Exploiting the Archives: Godzilla, King Kong and Other Monsters I Have Known and Written About
Welcome, friends, to the latest entry in Exploiting the Archives. It’s the much too infrequently updated column where I shamelessly exploit my twenty-two years of constant toil as a pop culture writer by highlighting some of the many, many, many, many, many, many, many articles I have written over the course of my decades in the business.
This column serves several purposes. It’s a much-needed reminder that I haven’t always been a grubby, self-published weirdo just barely hanging onto the fringes of pop culture media. As recently as a decade ago I was a professional pop culture writer and an author published by the most prestigious division of Simon & Schuster with a thriving career and a promising future. Now I’m a half-mad recluse writing for an ever-shrinking audience but I have my dreams, and my memories, and a fuck-ton of professionally copy-edited old-ass pieces to my name.
What kind of old-ass pieces? Well, I am agog with excitement and anticipation about Godzilla: King of Monsters. It’s that new movie where Godzilla battles EVERY other monster, including Rudy Giuliani, Steve Bannon and Youtubers Shane Dawson and Logan Paul.
It promises to be better than Roland Emmerich and Dean Devlin’s unspeakable botch of the Godzilla legend, Godzilla, which I wrote up for my Forgotbusters column over at The Dissolve. Did I end up loving Godzilla? Of course not. Jesus, I just referred to it as an unspeakable botch. That is not positive!
I wasn’t crazy about the last Godzilla movie, primarily because he didn’t fight all the other monsters. I enjoyed the agreeably stupid Kong: Skull Island a whole lot more because its elevator pitch is essentially, King Kong, but also somehow Apocalypse Now as well. In connection with the release of Kong: Skull Island I wrote a piece for Vanity Fair where I wrote about the symbolic and metaphorical resonance of every major version of King Kong up until that point. The piece also appeared in a special Conde Naste magazine on monsters, which was cool, but I didn’t get paid any extra for it, which was less cool.

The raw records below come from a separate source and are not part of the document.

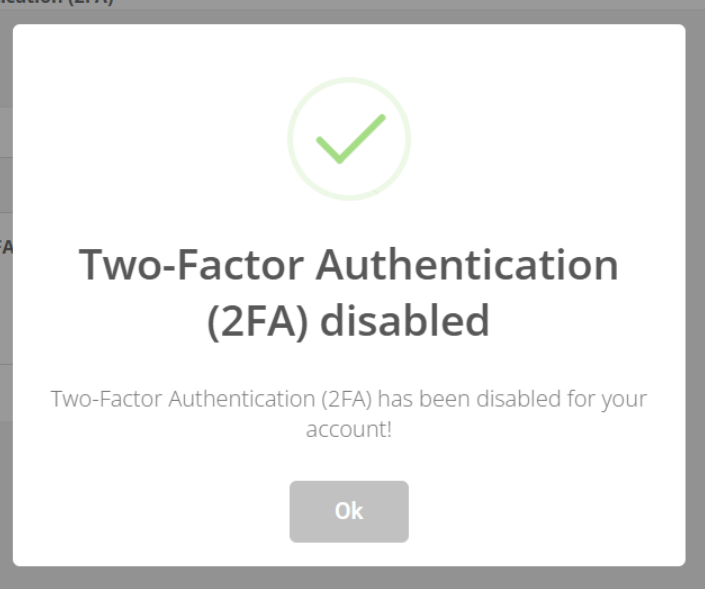Click the dimmed backdrop above the dialog
Image resolution: width=705 pixels, height=589 pixels.
[400, 10]
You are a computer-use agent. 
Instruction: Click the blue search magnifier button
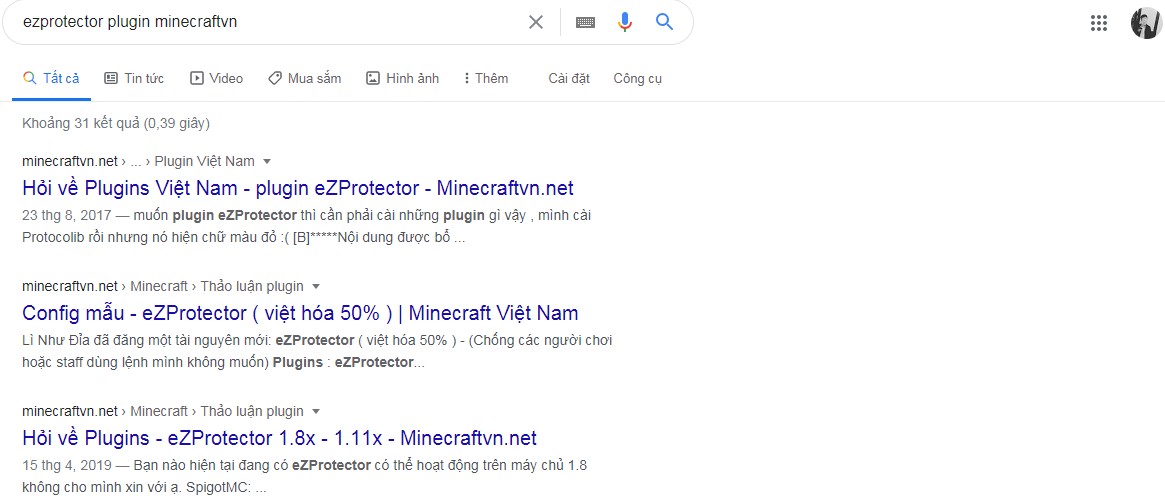click(x=665, y=22)
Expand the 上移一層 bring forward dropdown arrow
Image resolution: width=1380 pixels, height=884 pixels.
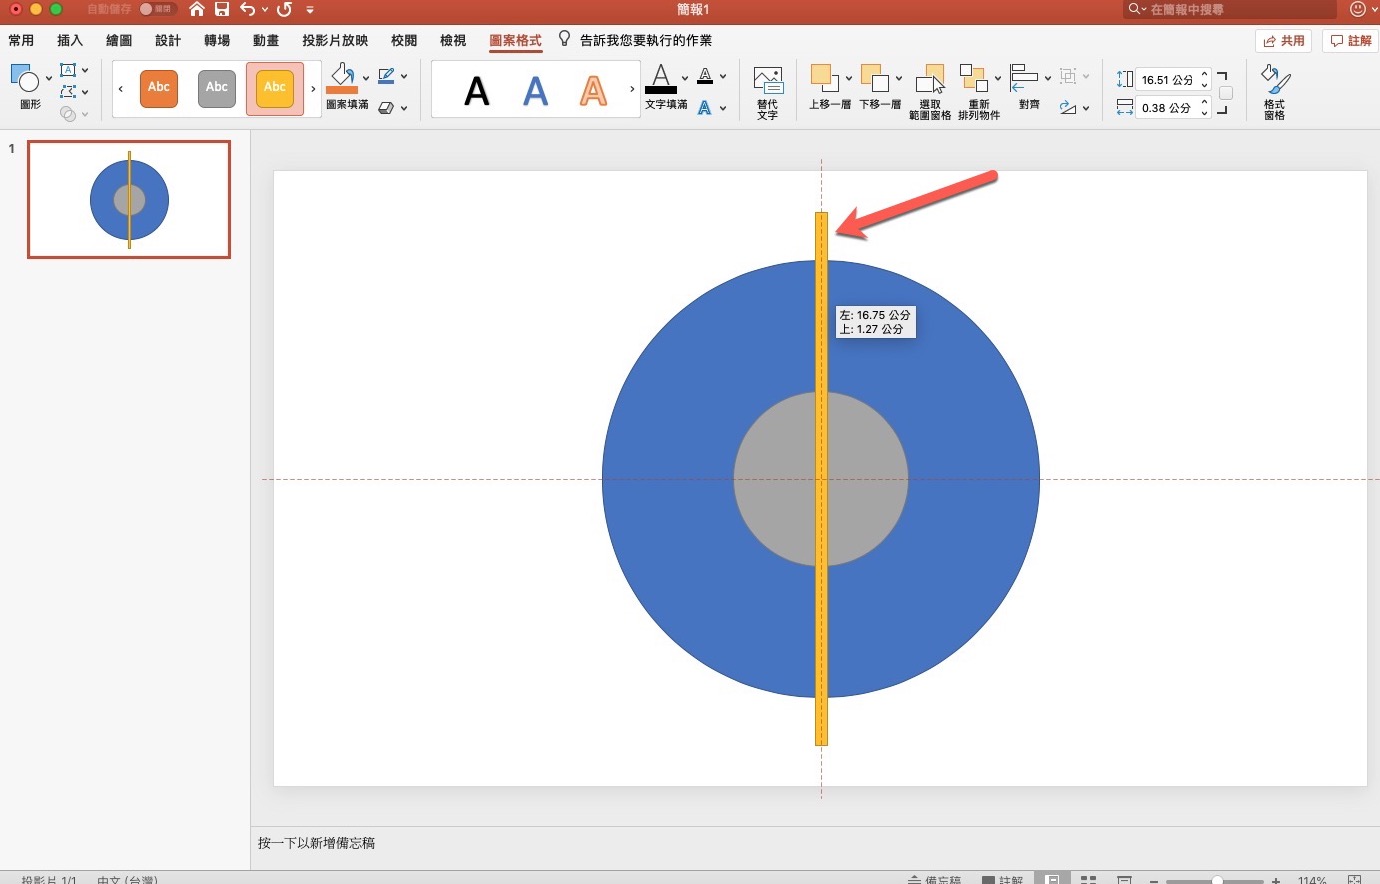click(x=849, y=78)
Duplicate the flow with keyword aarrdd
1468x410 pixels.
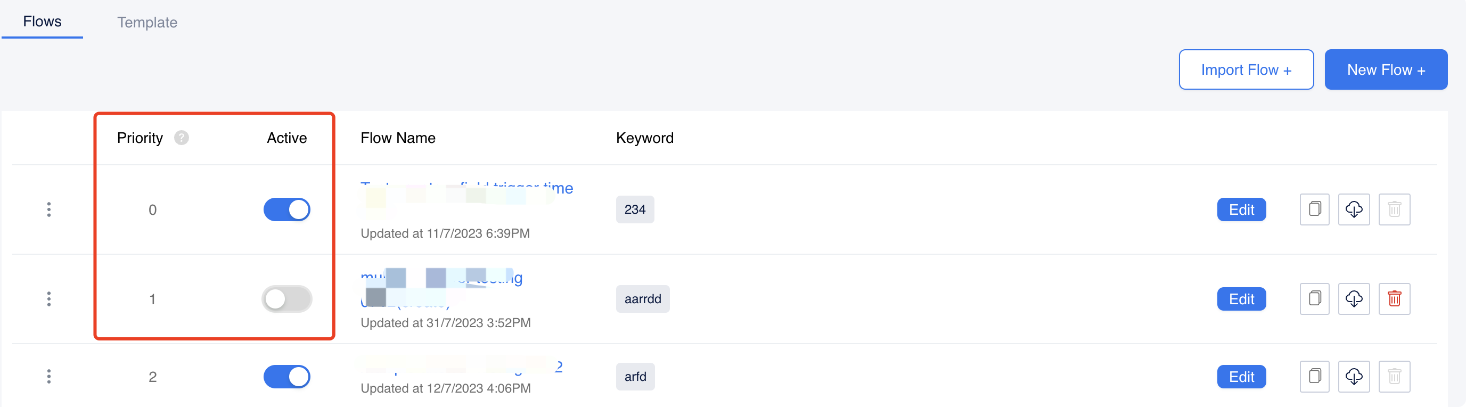pyautogui.click(x=1315, y=299)
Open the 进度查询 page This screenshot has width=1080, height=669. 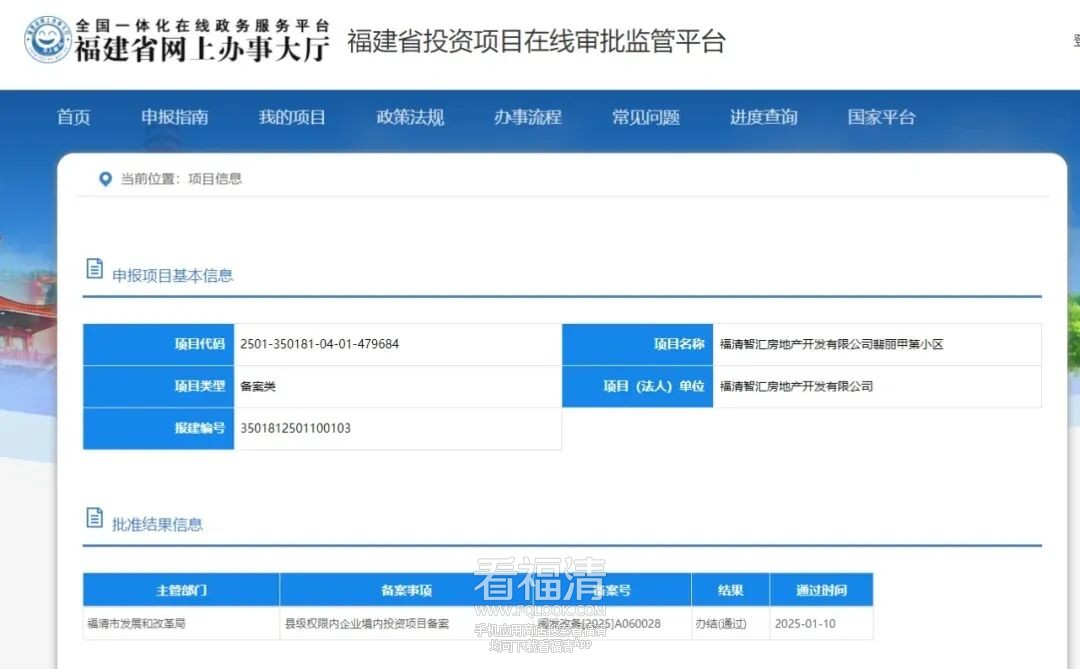pos(763,117)
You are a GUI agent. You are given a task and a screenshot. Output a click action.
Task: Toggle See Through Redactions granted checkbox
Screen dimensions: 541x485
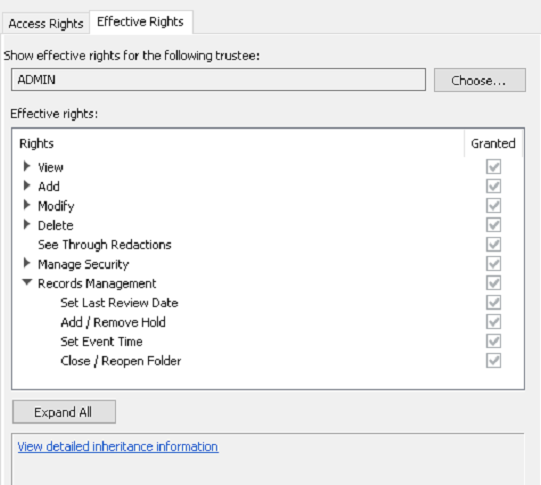(493, 245)
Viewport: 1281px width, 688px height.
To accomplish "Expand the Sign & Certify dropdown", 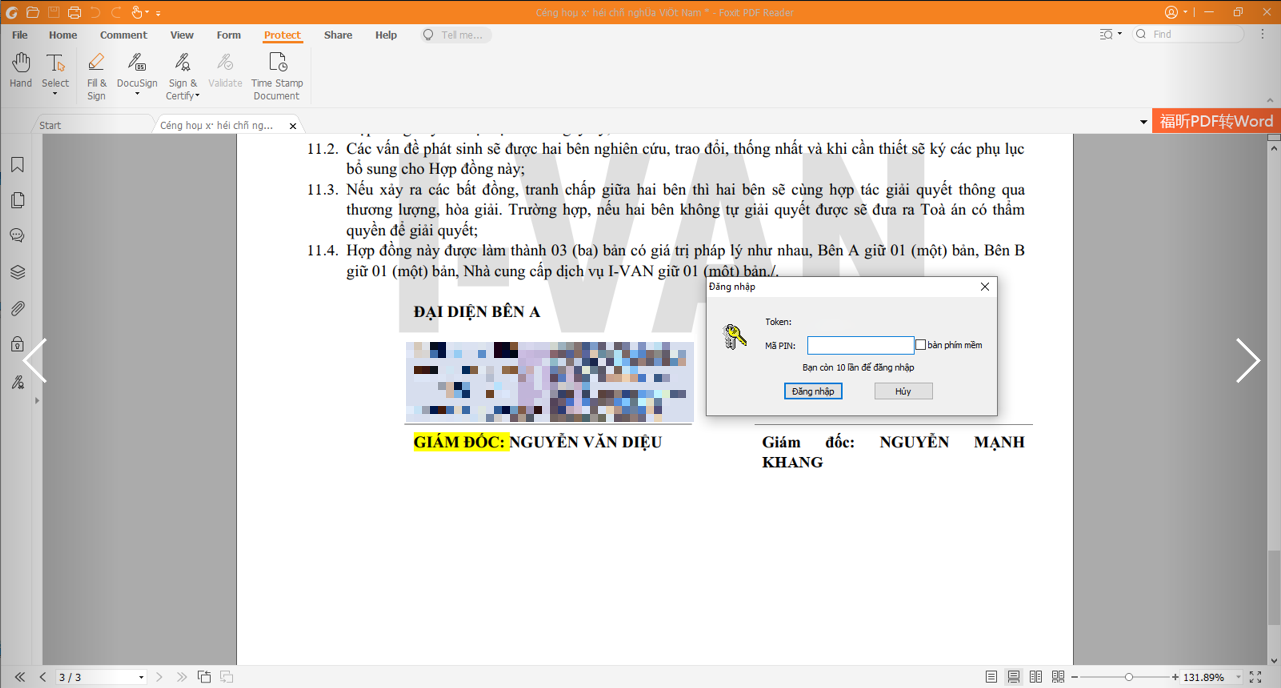I will 197,96.
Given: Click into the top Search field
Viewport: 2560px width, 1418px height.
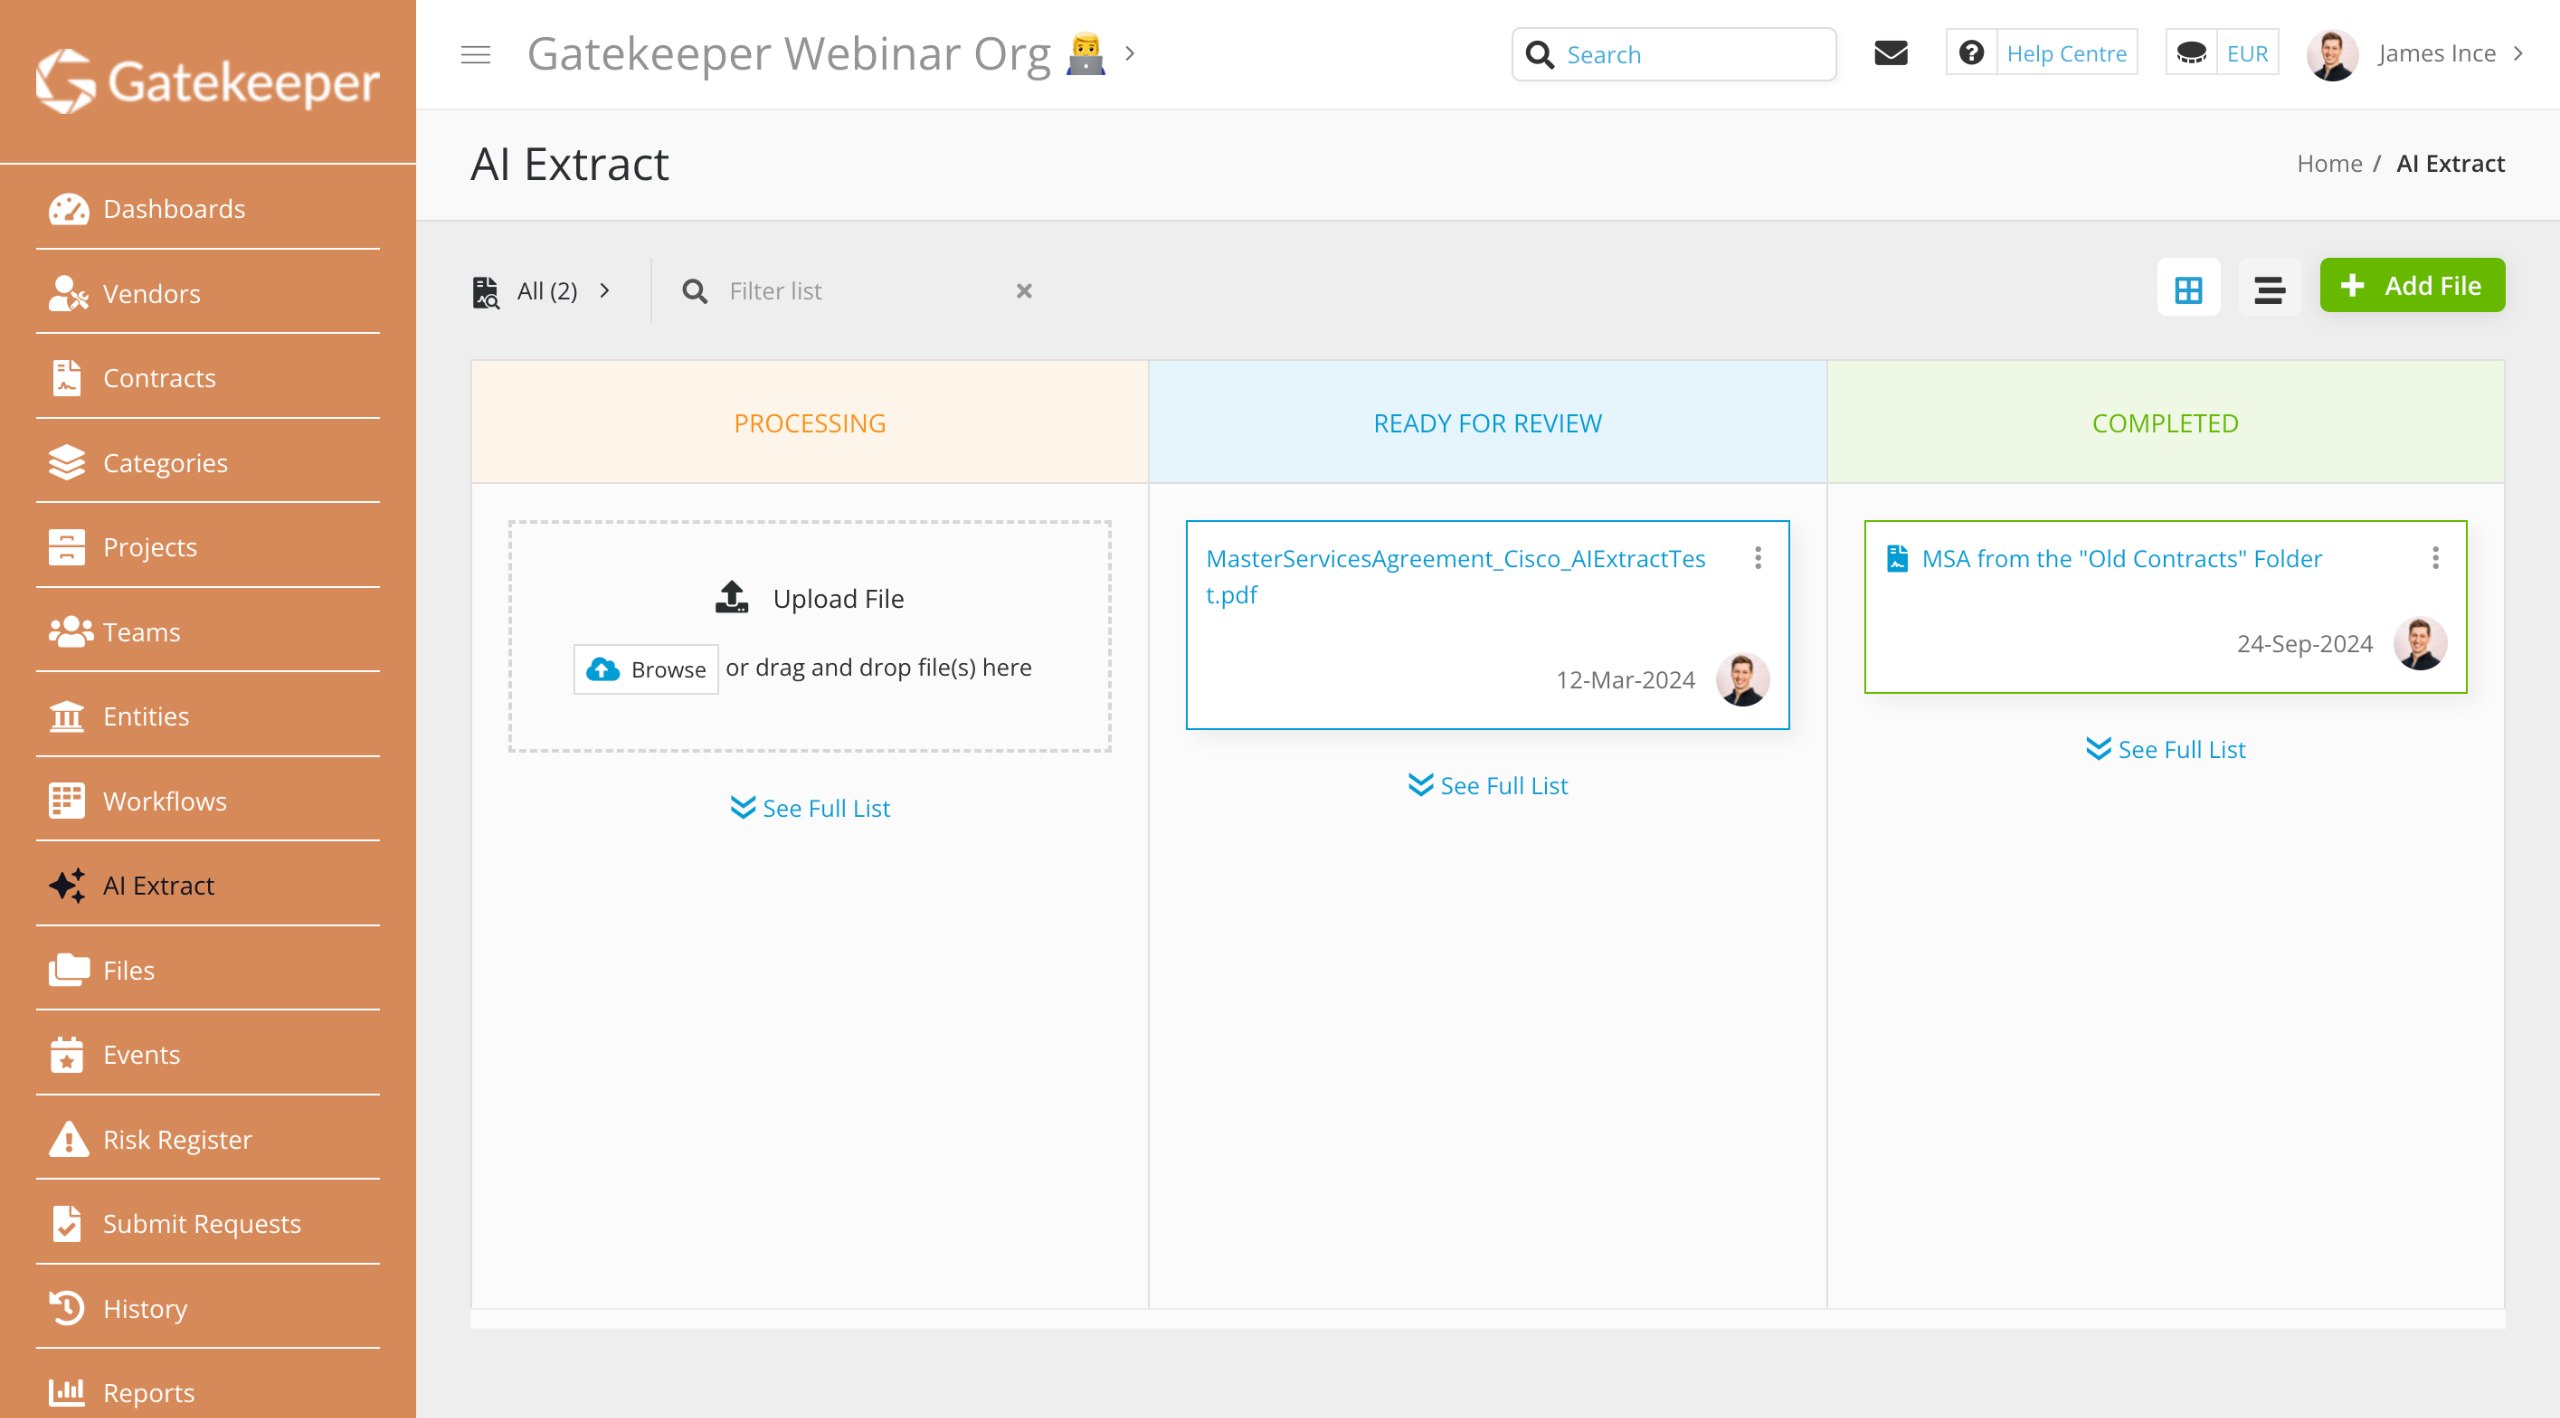Looking at the screenshot, I should point(1692,54).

Speaking of King Kong, I also wrote up the wonderfully idiotic King Kong Lives for My World of Flops. In case you’re not familiar, that’s the movie where King Kong is in a fucking coma for much of the first act and then at one point squares off against hillbillies. It’s real, real dumb and was a whole lot of fun to write about.
In conclusion, I have written a lot about monsters and now you can read about monsters as well. It’s the next best thing to watching monsters fight each other in the motion picture Godzilla: King of Monsters, but, you know, less visceral and more literary and pretentious.